Sopwith married Beatrice Hore-Ruthven (1871–1930) in 1914, but they had no children. Beatrice was the daughter of Walter Hore-Ruthven, who was created Baron Ruthven of Gowrie in 1919. After Beatrice's death, he married Phyllis Brodie Gordon (1892–1978) in 1932. Their son, Thomas Edward Brodie Sopwith, had success in car racing.
Sopwith's house in Mayfair at No. 46 Green Street, where he lived from 1934 until 1940, has a blue plaque.[13] In 1940, he moved to Warfield Hall in Berkshire, which he had acquired the previous year.[14]
Sopwith's 100th birthday was marked by a flypast of military aircraft over his home, Compton Manor in King's Somborne, Hampshire.[citation needed] He died in Hampshire on 27 January 1989, nine days after his 101st birthday. His grave and that of his second wife (Phyllis Brodie) are in the churchyard of All Saints Church, Little Somborne, near Winchester.
His authorised biography is Pure Luck (2005) by Alan Bramson, with a foreword by the Prince of Wales (ISBN 1-85260-263-5). Sir Thomas was interviewed on 8 November 1978 by the art historian Anna Malinovska; the interview is reproduced in Voices in Flight, 2006.[citation needed]
A bronze bust of Sopwith was unveiled by his son at Kingston Library, London, on 26 September 2014. The sculptor was Ambrose Barber, a former executive of Hawker. Earlier in the same year, a plaque was unveiled at Canbury Gardens in Kingston upon Thames by Sopwith's son to commemorate the Sopwith aviation company.[15]

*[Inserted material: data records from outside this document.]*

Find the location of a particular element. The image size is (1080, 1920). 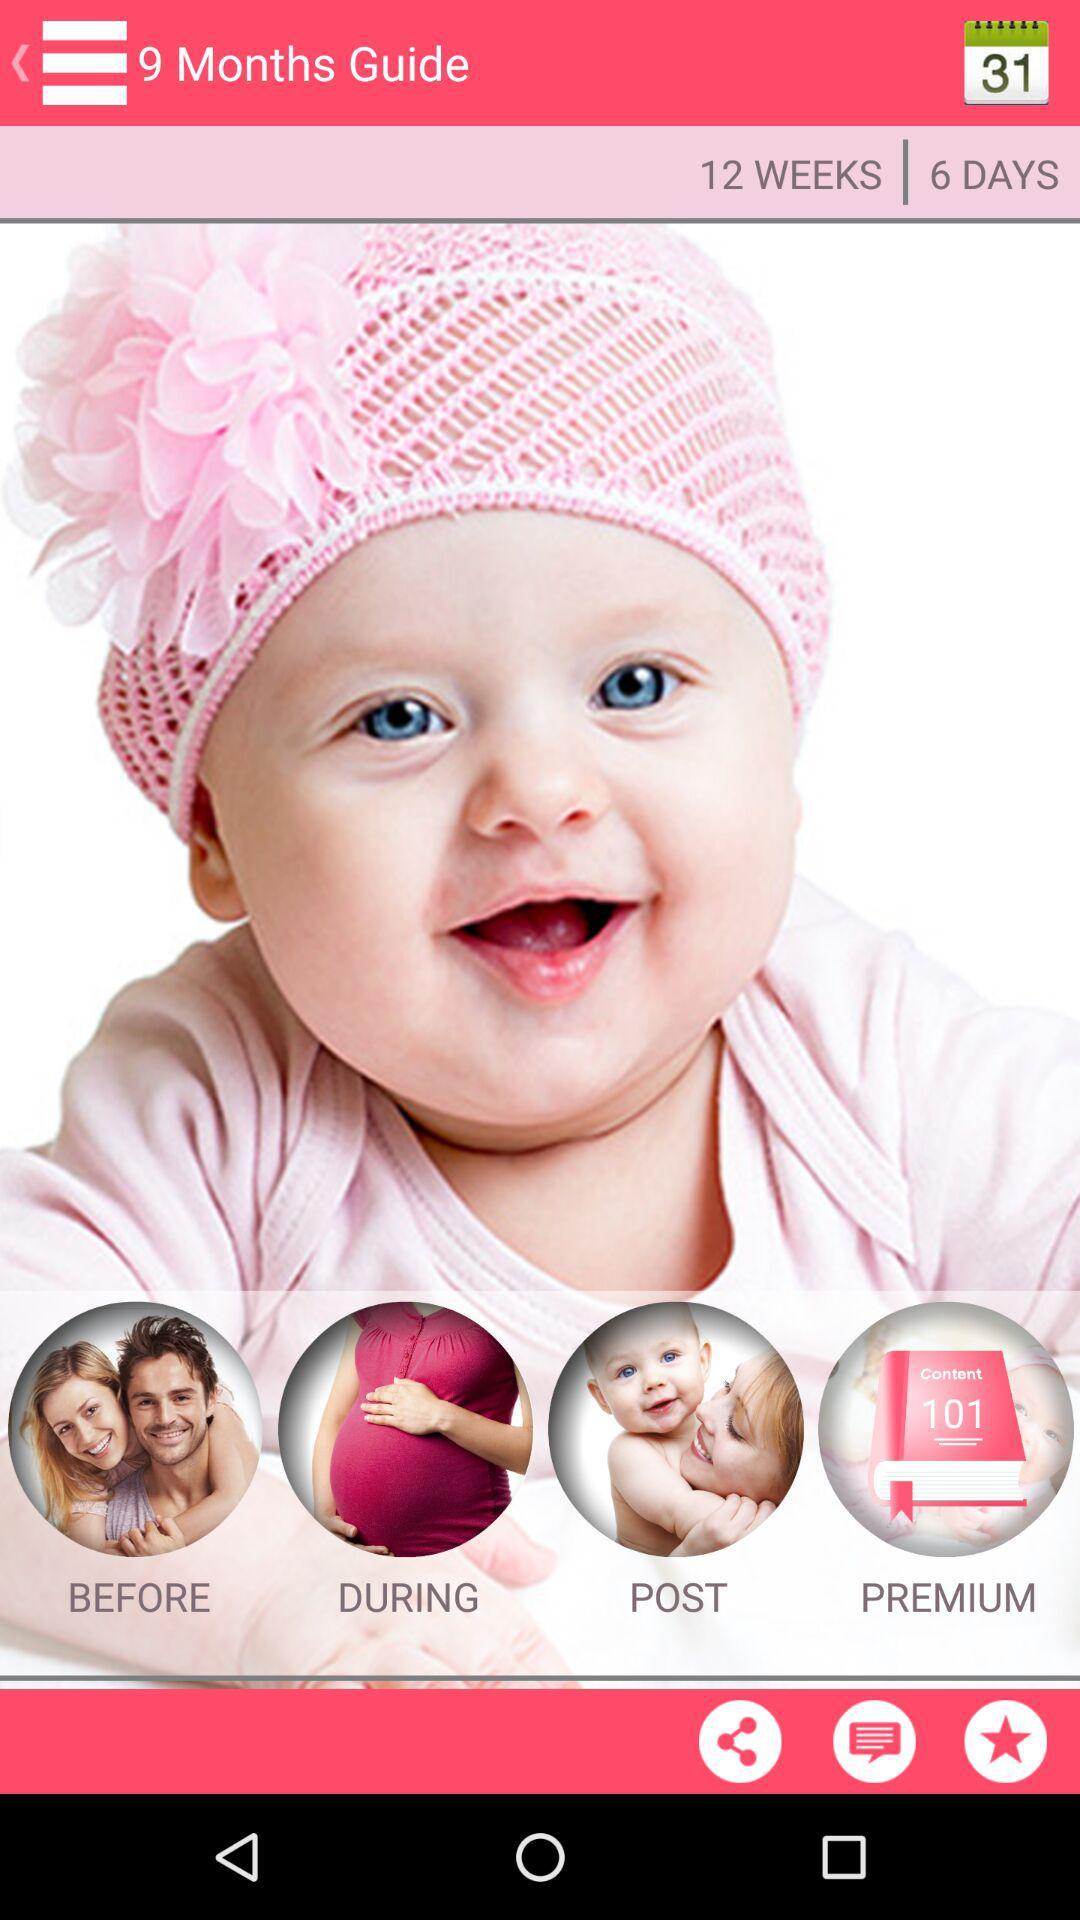

post to a social media group is located at coordinates (675, 1429).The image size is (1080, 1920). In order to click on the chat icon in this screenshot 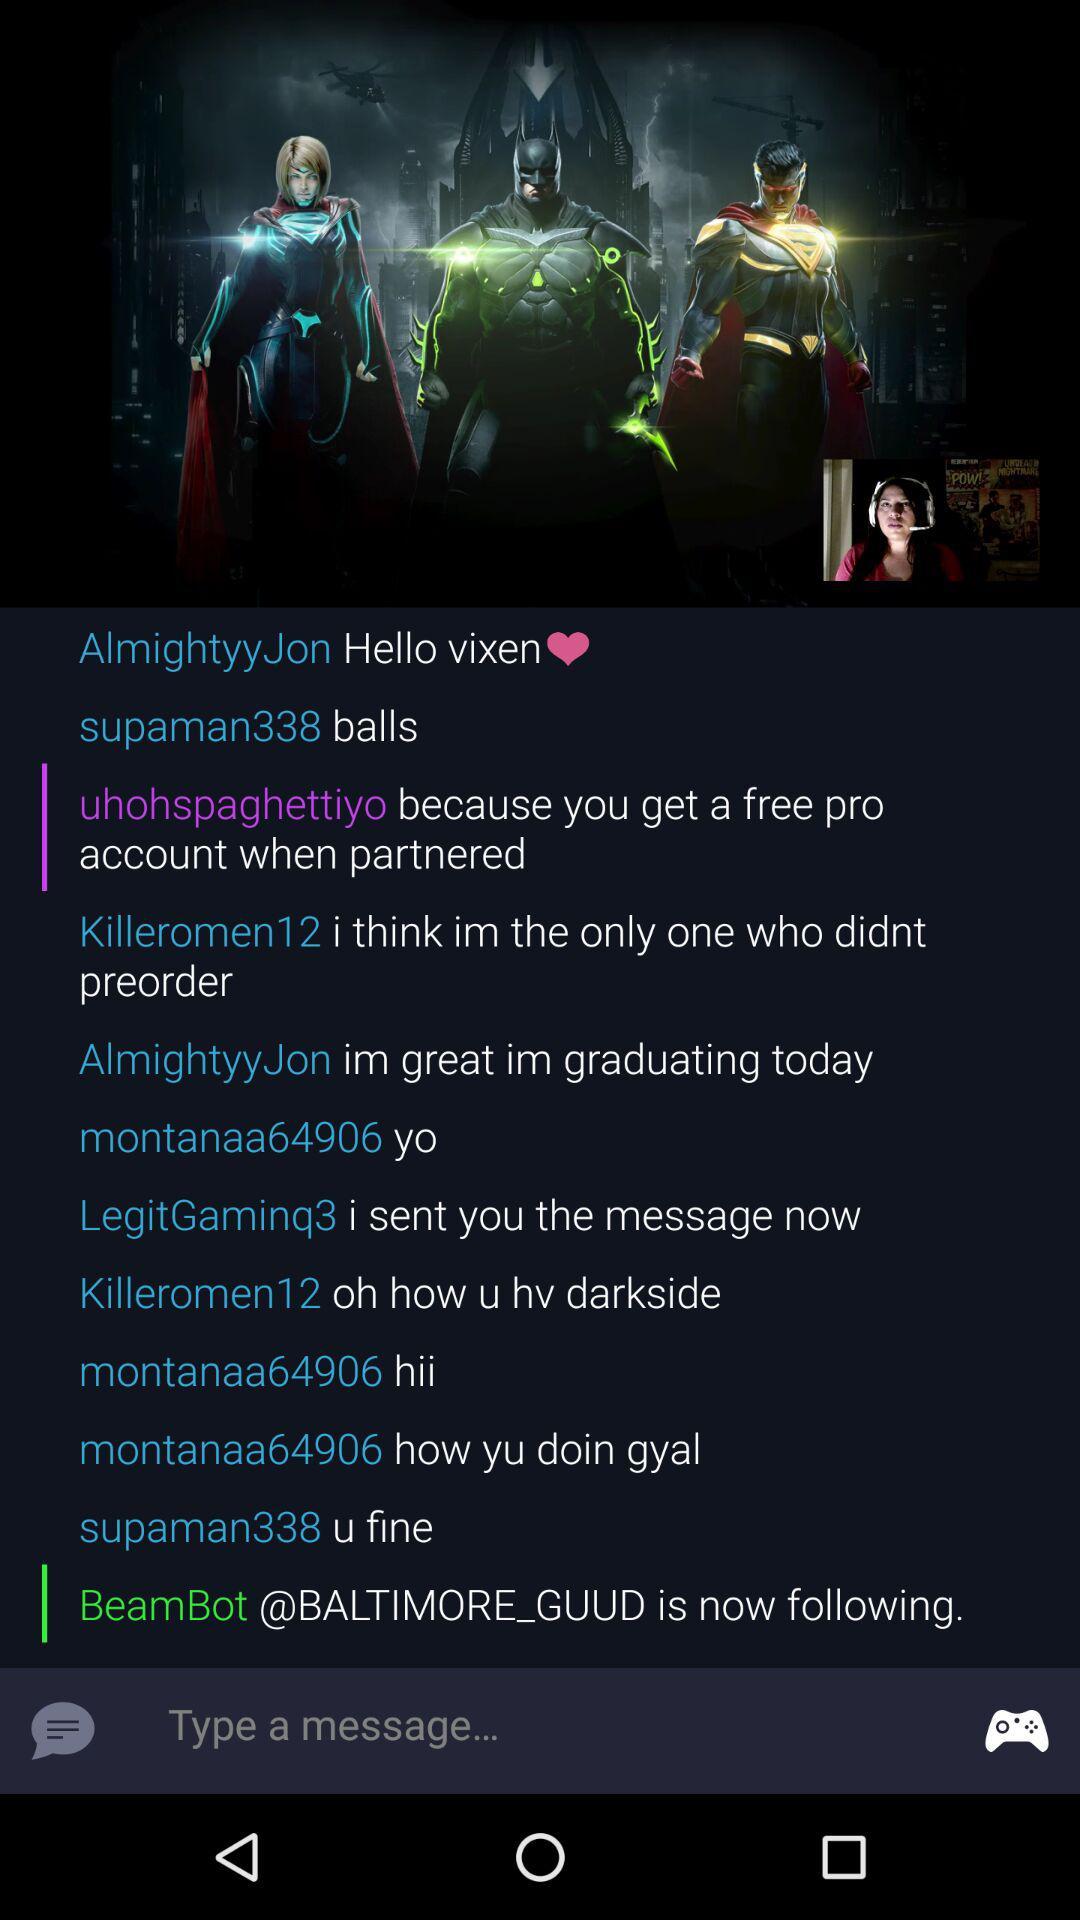, I will do `click(1017, 1730)`.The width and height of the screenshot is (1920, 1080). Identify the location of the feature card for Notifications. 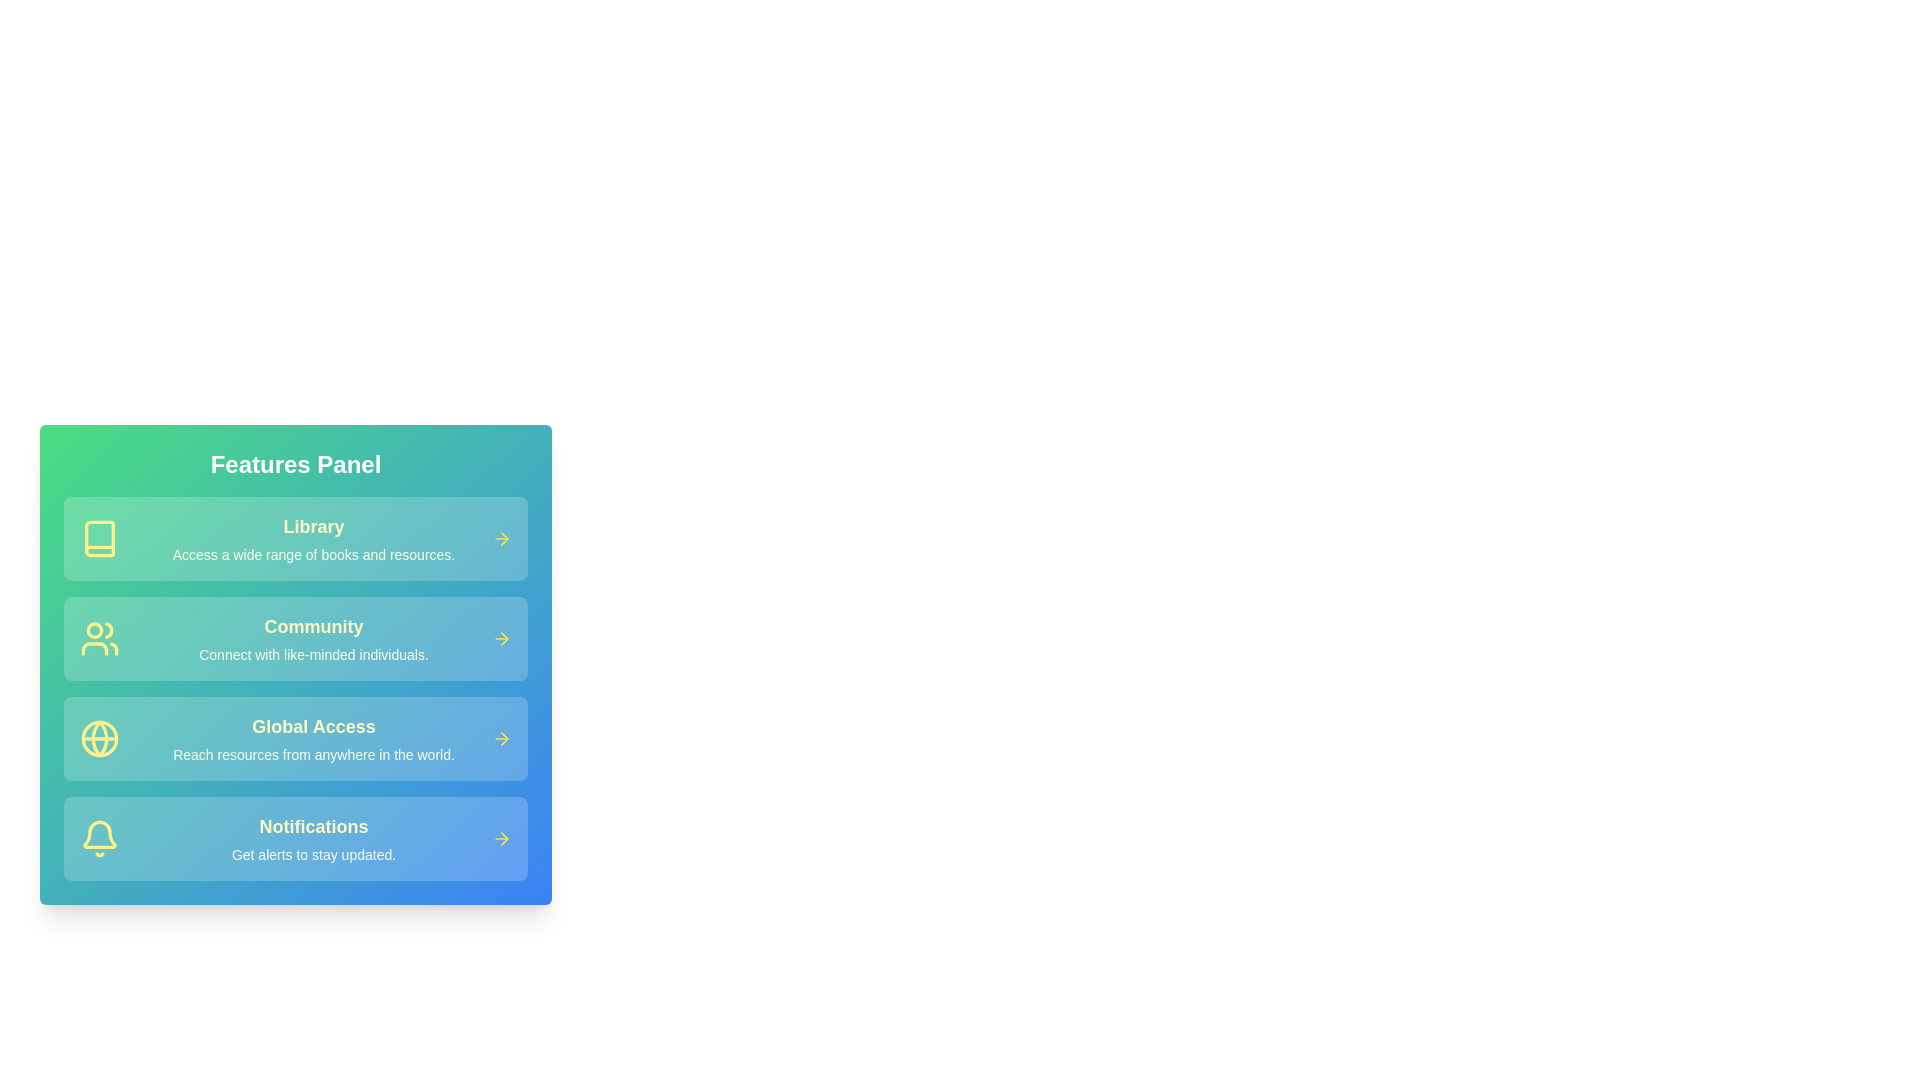
(295, 839).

Sopwith Way in Kingston upon Thames was named after Thomas Sopwith. Sopwith Road, one of the roads built on the site of the former Heston Aerodrome, is also named after him. Sopwith Road in Warfield (Bracknell, Berkshire), located close to his former home Warfield Hall and the location of the newly built Woodhurst school (part of Warfield CE Primary School), is also named after him.